Mikro anlamda alınan tedbirlerden ayrı olarak makro açıdan da tedbirler alındığı görülmektedir. Türkiye’de Sekizinci Beş Yıllık Kalkınma Plânı içinde, verimliliğe dayalı ücret sistemi uygulamalarının geniş kapsamlı bir verimlilik arttırma programı ile birlikte yürütülmesi gereğine dair karar verilmiştir. Bu durumda işletmeler öncelikle kendilerini yeniden yapılandırmalı, işletmelerin ücret yapısı iş değerlendirmesi sayesinde sağlam temellere oturtulmalı, ücret artışlarının, sosyal yardımlar ve ödemelerin verimliliğe dayalı ücret sistemini etkilememesi sağlanmalıdır (Dünya Gazetesi, 23.07.2001: 4).
4.3.5. İşgörenin Konumu
İşletmede çalışan işgörenin konumu ile işgören devri arasındaki ilişkiyi bulmak üzere bir çok araştırma yapılmıştır. Bu araştırmalara göre, üst yönetimde bulunan çalışanların işgören devri, alt kademelerde bulunan çalışanlara göre daha düşüktür (Şimşek,2001: 288). Lambrou’ya (2001) göre yöneticiler, organizasyonel strateji, vizyon ve performansın gerçekleştirilmesinden sorumludurlar. Bu nedenle yöneticilerin işten ayrılmaları ileride finansal performansı etkileyecek pek çok organizasyonel sorunun ortaya çıkmasına yol açacaktır (www.lib.umi.com/dissertations/preview_all/3030504). Staleup ve Pearson (2001) tarafından yapılan bir araştırmaya göre, yöneticilerin işten gönüllü ve gönülsüz ayrılma nedenleri arasında farklılıklar bulunmaktadır. Yöneticilerin işletmeden gönüllü olarak ayrılmalarının nedenleri ise kısaca şunlardır:


        • İşverene karşı duyulan tatminsizlik: Yöneticilere göre çalışanı işletmeden ayrılmaya yönelten nedenler, işverenlerin niteliklerinden kaynaklanmaktadır.

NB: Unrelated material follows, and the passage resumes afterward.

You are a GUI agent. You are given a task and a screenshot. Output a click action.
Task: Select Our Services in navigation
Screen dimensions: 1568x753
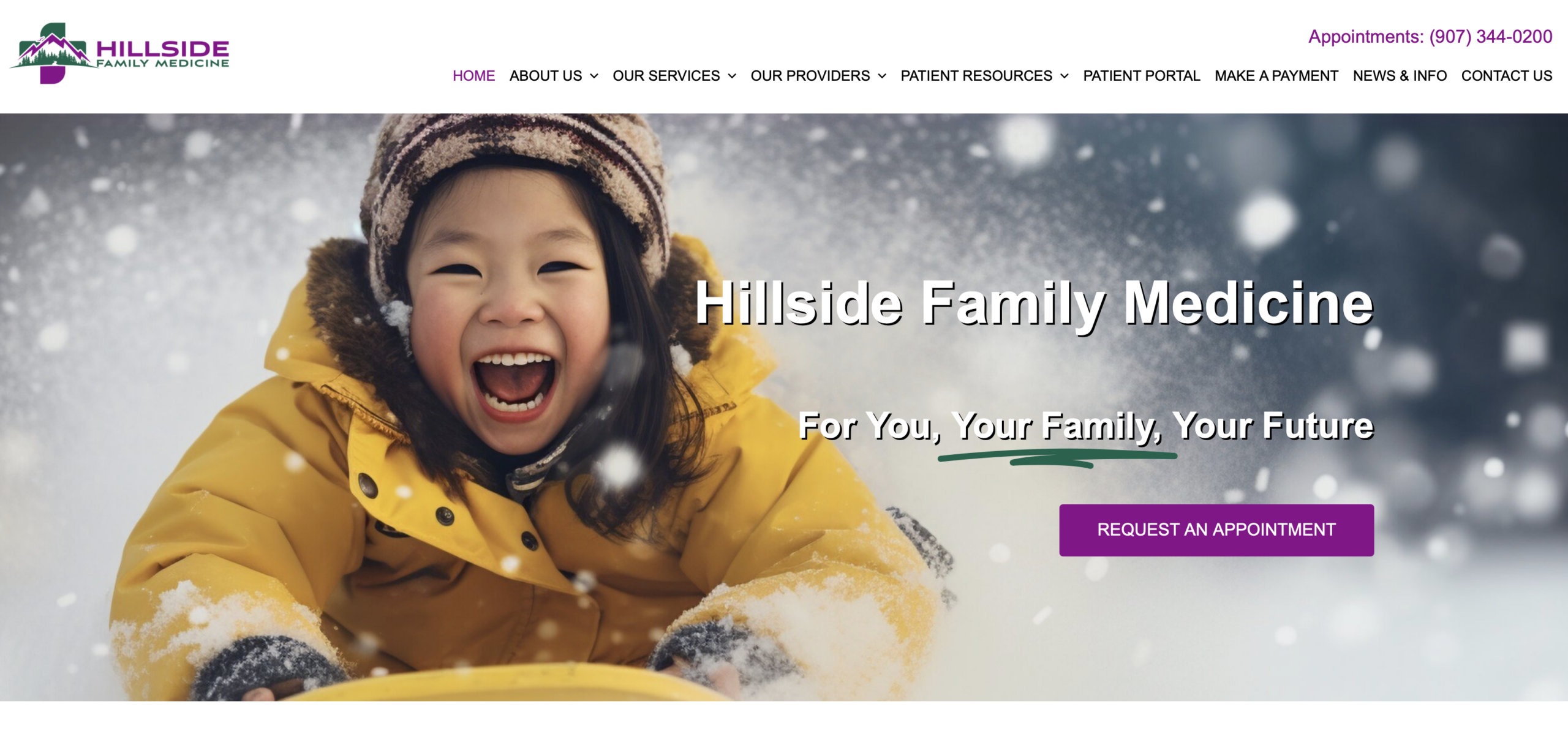pos(666,76)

        • Sektöre karşı duyulan tatminsizlik: Çalışanlara göre, çalışılan sektörün şartları bireyi işten ayrılmaya yöneltmektedir. Bu konuya, iş ve özel yaşam çatışmaları ve işin yapısı örnek verilebilir.

        • İlerleme ile ilgili konularda duyulan tatminsizlik: Yönetici ile işverenin birbirleriyle uyumlu olduğu durumlarda, yönetici daha hızlı yükselmeyi plânlıyorsa, işten ayrılmayı tercih etmektedir. Hızlı yükselme kavramının içine, sunulan fırsatların fazlalığı, finansal ayrıcalıklar ve daha hızlı kadro ilerlemesi arayışı girebilir.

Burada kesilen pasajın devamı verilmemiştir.